Stare al passo con i tempi, far parte del mondo social e avere tutte le risposte a portata di clic non significa per forza dover seppellire fra post e link vari la fantasia, la creatività e la capacità di ragionamento. Per mantenere il cervello allenato e stimolare il nostro innato desiderio di sognare, nel momento in cui torniamo da scuola, terminiamo i compiti o rientriamo a casa dopo gli allenamenti, basterebbe aprire un buon libro. Chiudere i libri per aprirne un altro? Ebbene sì. Non si tratta di studiare, memorizzare o prepararsi a un’interrogazione, ma anzi di rilassare la nostra mente stanca di nozioni di matematica e filosofia immergendoci in una storia che ci appassiona e ci fa immaginare mondi, situazioni e personaggi.

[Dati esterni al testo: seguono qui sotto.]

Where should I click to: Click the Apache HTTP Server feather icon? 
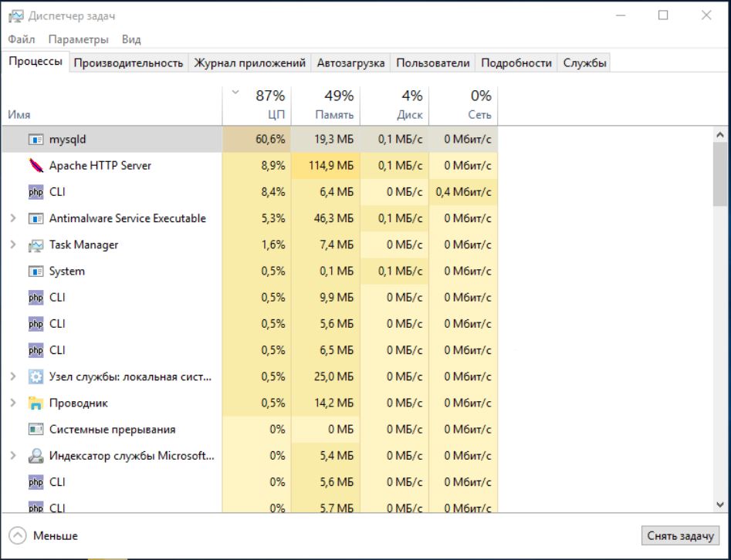(36, 166)
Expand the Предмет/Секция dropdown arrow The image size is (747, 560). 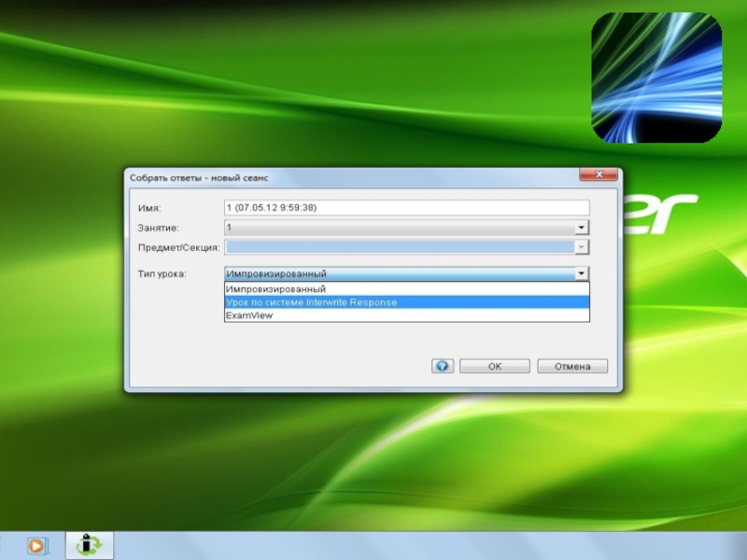click(x=581, y=247)
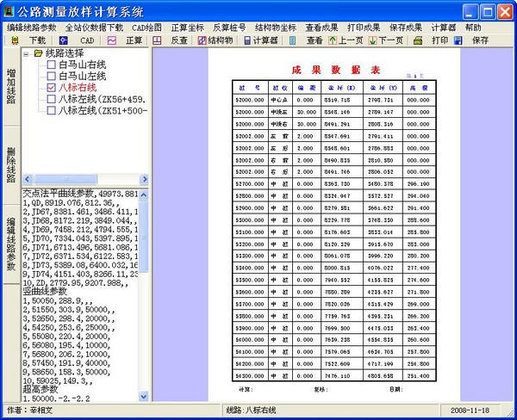Image resolution: width=517 pixels, height=420 pixels.
Task: Uncheck the 八标右线 route checkbox
Action: pyautogui.click(x=51, y=88)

Leggere è come creare davanti ai nostri occhi una realtà diversa, vivere avventure sempre nuove e imparare qualcosa su noi stessi e sugli altri. Vi è mai capitato di immaginare un eroe, fin nei minimi dettagli, colore dei capelli e lunghezza del naso, vestiti e modo di parlare o camminare? In quel momento state liberando la vostra fantasia, la creatività. Umberto Eco era convinto che chi non legge a 70 anni avrà vissuto una sola vita, la propria, mentre chi legge avrà vissuto 5000 anni: c’era quando Caino uccise Abele, quando Renzo sposò Lucia, quando Leopardi ammirava l’infinito. Con un libro fra le mani, possiamo essere partecipi delle vicende dei personaggi, vedere ciò che ci descrivono, gioire delle loro vittorie, piangere con loro di fronte a una sconfitta, sentire quello che loro sentono. Lo scrittore ci parla, ci trasmette il suo pensiero e il suo modo di valutare, di giudicare il mondo e la vita e tutto questo ci arricchisce. Leggere è condividere esperienze e sentimenti: il più delle volte si legge da soli, ma non lo si è mai veramente.

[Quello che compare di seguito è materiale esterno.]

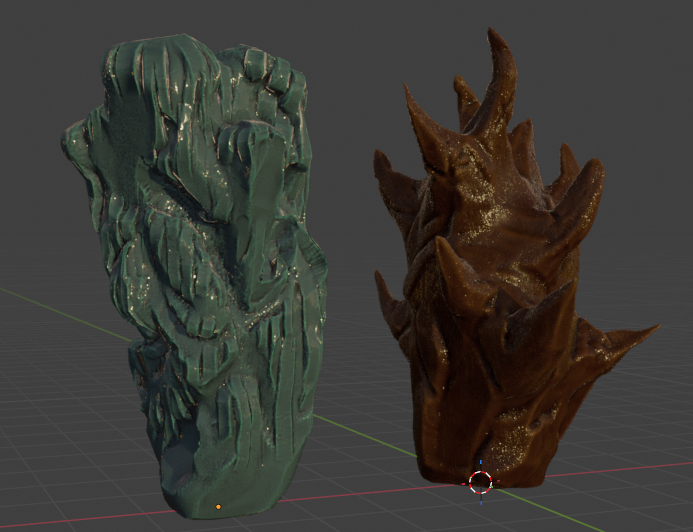Click the empty background in top-left corner
The height and width of the screenshot is (532, 693).
click(40, 40)
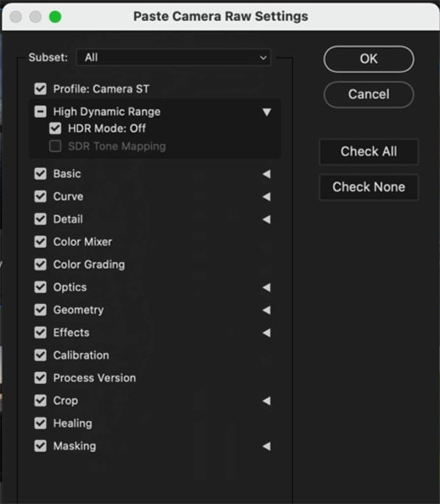Expand the Curve settings arrow
Screen dimensions: 440x504
[266, 197]
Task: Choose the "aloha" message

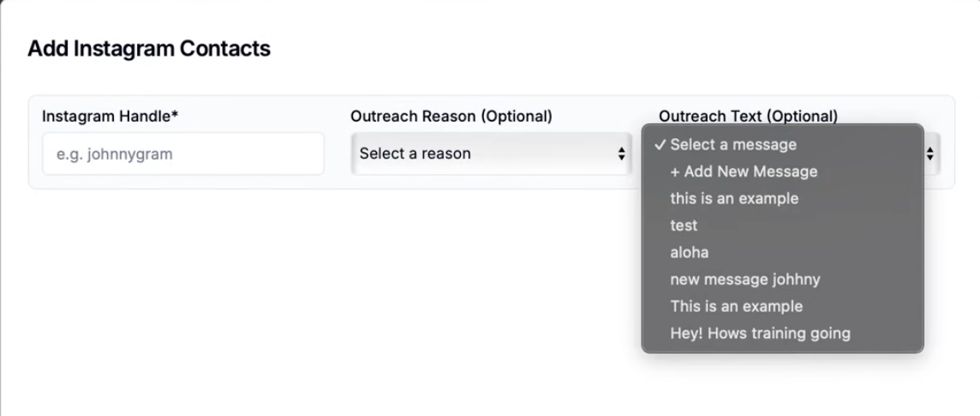Action: [x=690, y=253]
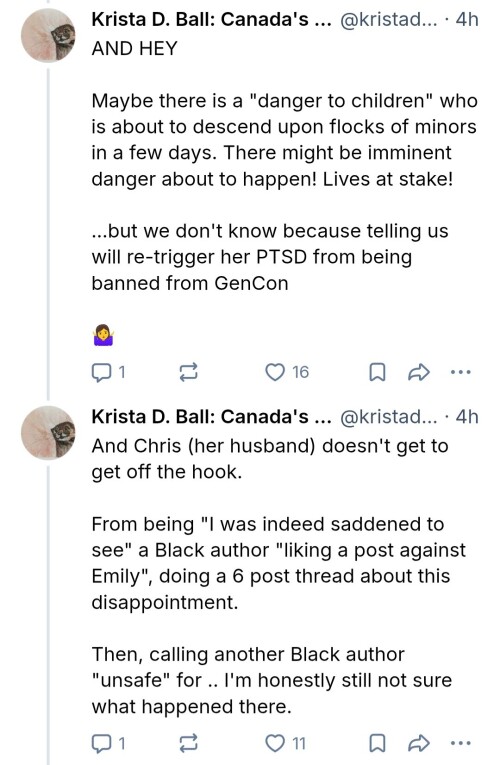Open the post about calling another author 'unsafe'

point(279,576)
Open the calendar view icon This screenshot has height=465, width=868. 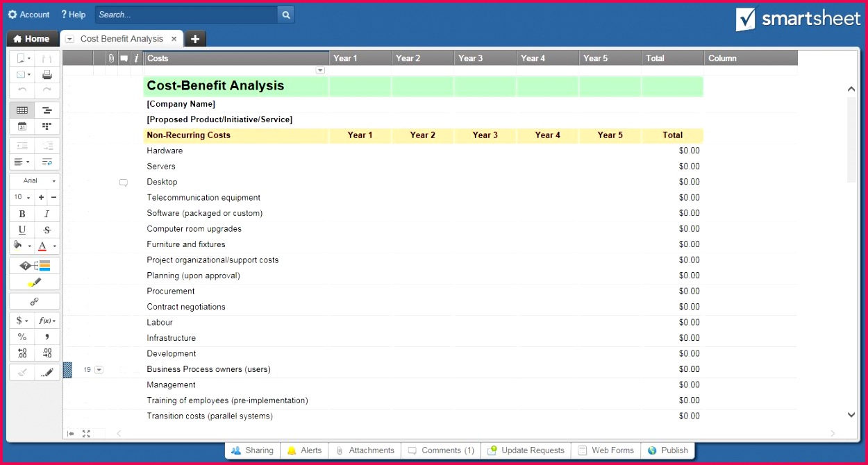point(22,126)
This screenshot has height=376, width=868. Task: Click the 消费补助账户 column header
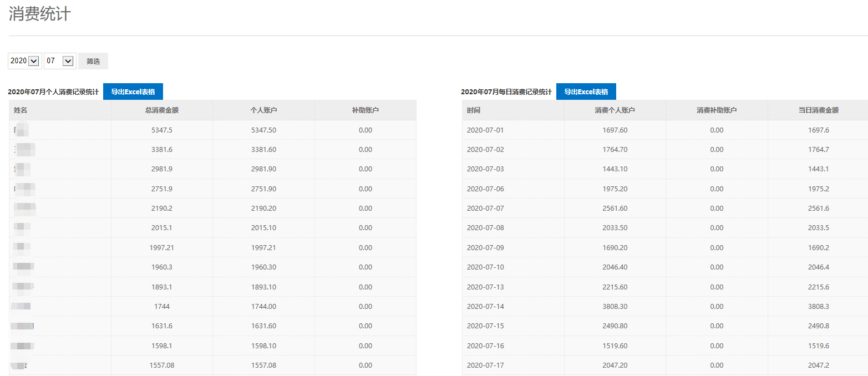pyautogui.click(x=717, y=110)
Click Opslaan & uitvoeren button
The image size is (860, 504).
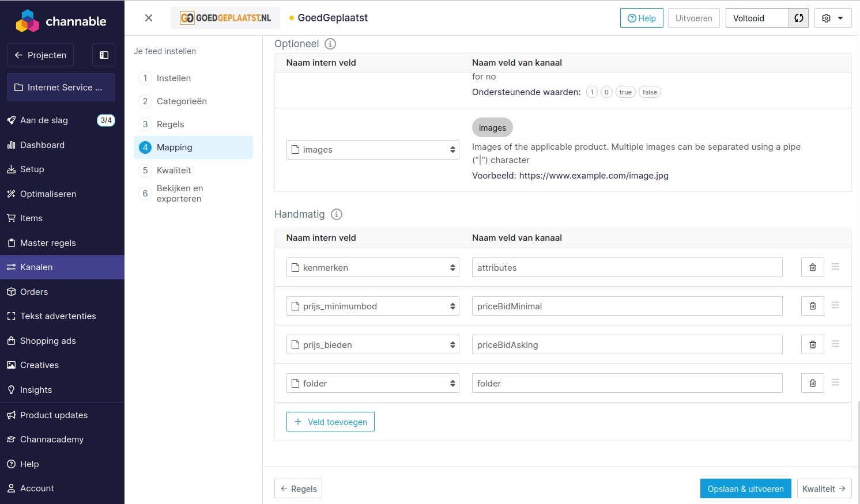pos(745,488)
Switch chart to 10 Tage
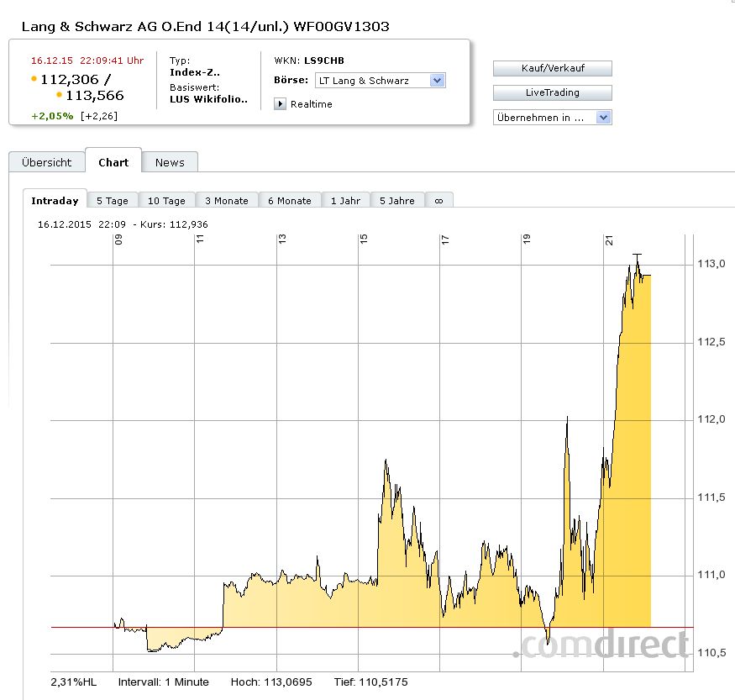Screen dimensions: 735x700 166,201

Inoltre leggere è un ottimo metodo per imparare parole nuove, inserirle nel modo giusto all’interno delle frasi, prendere confidenza con la sintassi e con la scrittura. Proprio così, se avete bisogno di migliorare la vostra scrittura, le pagine di un libro possono essere validissime insegnanti (e se lo diciamo noi di Matemagia potete fidarvi!). Leggere vi aiuterà non solo a scrivere meglio, ma anche a parlare meglio, esprimervi in modo più scorrevole, senza balbettii e incertezze, vi renderà sicuri del vocabolario che avete a disposizione e potrebbe persino togliervi qualche dubbio di grammatica.

Per qualunque motivo decidiate di farlo, che sia semplicemente per rilassarvi e staccare per un momento dalla vita di tutti i giorni o per allenare le vostre capacità di parlare e scrivere, non vi private mai del piacere di sfogliare le pagine di buon libro!